De acordo com a minha infância, no
primeiro modelo de vida comunitária experimentado em família, na praia onde
nasci e nas outras onde fui me criando, era natural uma referência de vida
coletiva que estava em oposição, em muitos aspectos, ao modelo que hoje predomina
entre nós, na sociedade atual, onde a ganância, o lucro a qualquer custo tem o
maior valor, “merecem” ser idolatrados, são marcas da ideologia dominante.
Hoje, o mercado e suas leis se
tornaram absolutos em comparação à dignidade da vida, a solidariedade, o
respeito à natureza. Os demais viventes da Terra são apenas figurantes nesse
cenário, nem merecem a mínima consideração. Se a vida das pessoas pouco
importa, a dos animais menos ainda! Por isso que, vez por outra, ao participar
de ações que confrontam o sistema capitalista, neoliberal, assisto descasos por
parte de muita gente, até de "caiçaras engajados", que escrevem "textos comprometidos com a cultura popular". Lógico que são uns coitados, que nem sequer têm
consciência do tempo, da vida que “entregam” em benefício de poucos! Minha
estimada amiga Egléia afirma que “estão
idiotizados”. E é isto mesmo! “São
uns cabeças-gordas, incapazes de um exercício mental para perceberem a
alienação em que vivem!”. “Pois é! Ah
se fizessem um mínimo de ginástica mental!”.

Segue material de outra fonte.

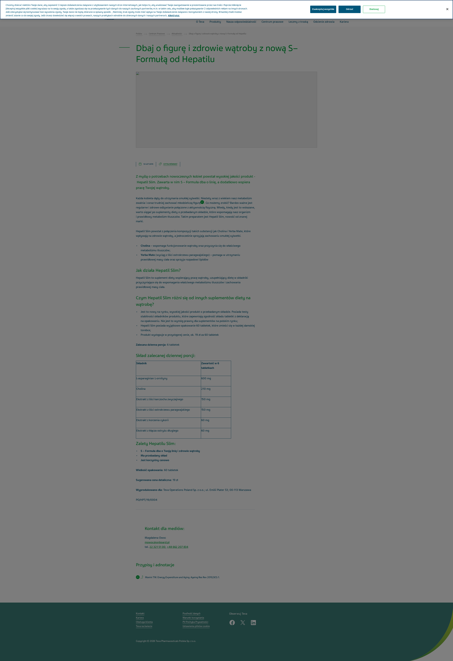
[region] (226, 9)
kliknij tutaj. (174, 15)
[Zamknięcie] (447, 9)
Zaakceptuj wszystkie (323, 9)
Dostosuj (374, 9)
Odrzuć (349, 9)
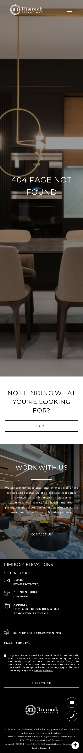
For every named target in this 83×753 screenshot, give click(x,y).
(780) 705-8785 (21, 596)
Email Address (17, 643)
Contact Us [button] (41, 534)
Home (41, 426)
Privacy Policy (43, 670)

Meus parentes, que vou chamar
aqui de “João e Maria” cresceram também no clima comunitário nosso, de caiçaras
pobres dependendo do mar e da roça; se desenvolveram graças ao peixe com banana
e farinha. Só um detalhe: bem jovens se tornaram “crentes”, seguiram outra
religiosidade diferente da católica, aprendendo a doutrina onde a realização
econômica (acumular dinheiro e bens, ser rico) é identificada como “graça de
Deus”. E seus filhos foram educados assim: “netos
de caiçaras, mas agora apenas ubatubenses”. Agora, prestando mais atenção
ainda: estando eu e vários outras pessoas vestidos à caráter, com cartazes, faixas
etc. numa manifestação contra o sistema social que desmerece a vida da maioria,
causando e mantendo a vivência miserável, ao passar por uma rua avistei alguns
rostos indiferentes à nossa movimentação, como se não houvesse justificativa
para isso, sendo natural essa coletividade que aí está matando, esse modelo tão
injusto. Dentre esses alienados, avistei uns filhos de “João e Maria”. Um
deles, o caçula, bem vestido e bem nutrido, me perguntou: “Que baianice é essa?”. (Notaram o preconceito contra nordestinos?).
Eu, sem nenhuma paciência em perder tempo com o “menino”, respondi: “Eu sou caiçara, com muito orgulho! Para
receber uma resposta a essa pergunta, você tem de procurar um baiano!”. (Será
que alguém vai perder tempo para uma pergunta idiota dessa?). E me fui
achegando aos outros que faziam parte do meu grupo, que se manifestavam a favor
da vida para todos.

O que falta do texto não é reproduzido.